SpaceX breaks ground on California launch pad
(AP) -- An unused pad at the nation's West Coast launch complex is being retrofitted to send up the world's most powerful rocket.
Private rocket maker Space Exploration Technologies is spending between $20 million and $30 million to renovate the site that will be home to its Falcon Heavy, the largest rocket since the retired Saturn V that hurled astronauts to the moon.
SpaceX founder Elon Musk gathered with state and elected officials Wednesday for a groundbreaking ceremony at the coastal base northwest of Los Angeles.
The launch pad, built in the 1960s and remodeled over the years, has not been used since 2005, when a Titan 4 rocket last launched from there.
Crews demolished existing structures around the pad and will begin work on a massive hangar to store the Falcon Heavy, set to arrive at the base by the end of next year. Its maiden launch is scheduled for 2013.
The Hawthorne-based company will also refurbish its launch facility in Cape Canaveral, Fla., so that the heavy-lift rocket could blast off from both coasts.

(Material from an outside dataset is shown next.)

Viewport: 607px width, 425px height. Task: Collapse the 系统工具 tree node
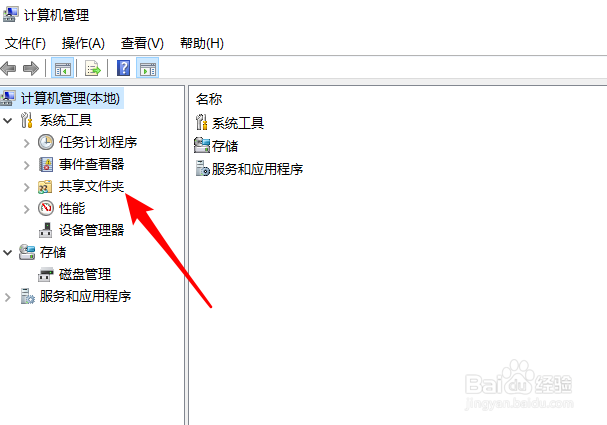pos(8,121)
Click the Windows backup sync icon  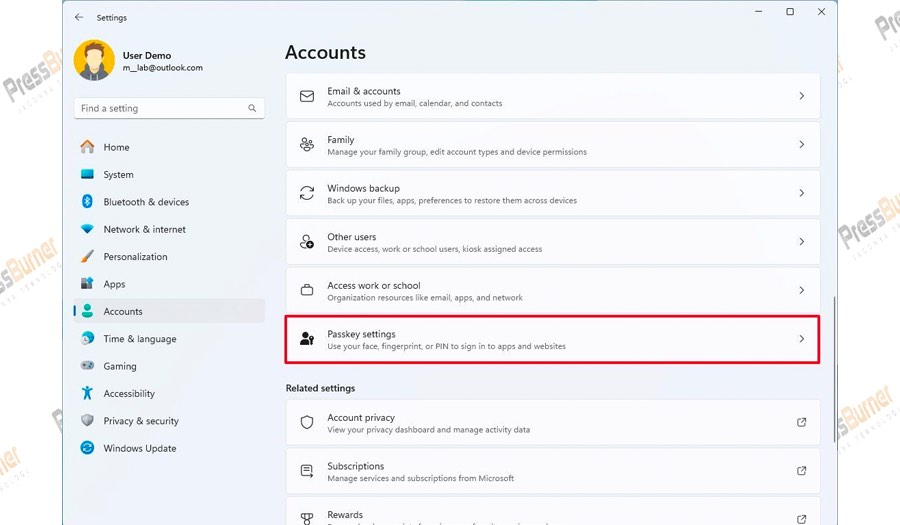point(307,193)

SpaceX already has a NASA contract to supply the International Space Station with cargo using its smaller Falcon 9. Though the company has not yet signed customers for the Falcon Heavy, it hopes that its presence at Vandenberg will help it gain Air Force contracts.
"We're battling to compete for the Air Force launch business," Musk said the day before the groundbreaking. "We've really made headway in every market except the Air Force."

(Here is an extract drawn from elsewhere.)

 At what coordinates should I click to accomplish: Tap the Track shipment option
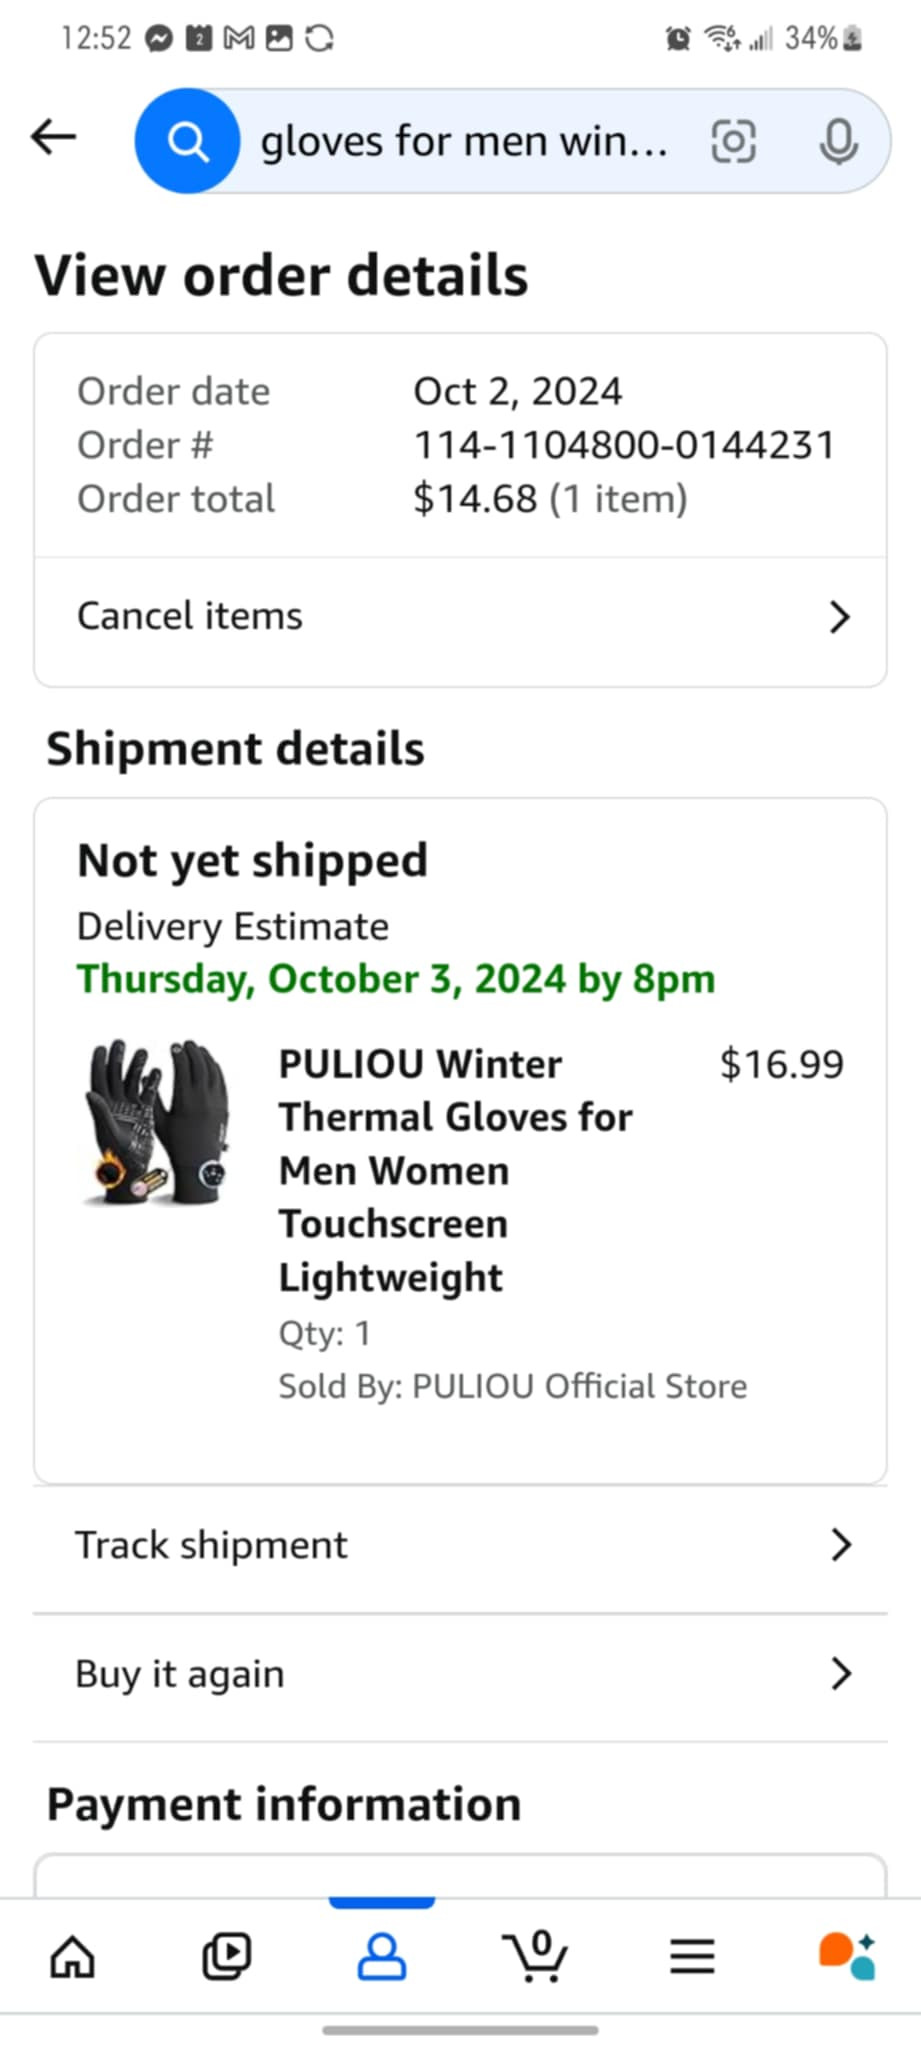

The Defense Department relies on United Launch Alliance, a joint venture of Lockheed Martin Corp. and Boeing Co., to lift its spy satellites into low-Earth orbit.
SpaceX, which takes the unusual step of publishing its launch prices, thinks it can do it more cheaply.
A launch aboard the Falcon Heavy costs between $80 million and $125 million - one third the cost of a Delta 4, according to SpaceX.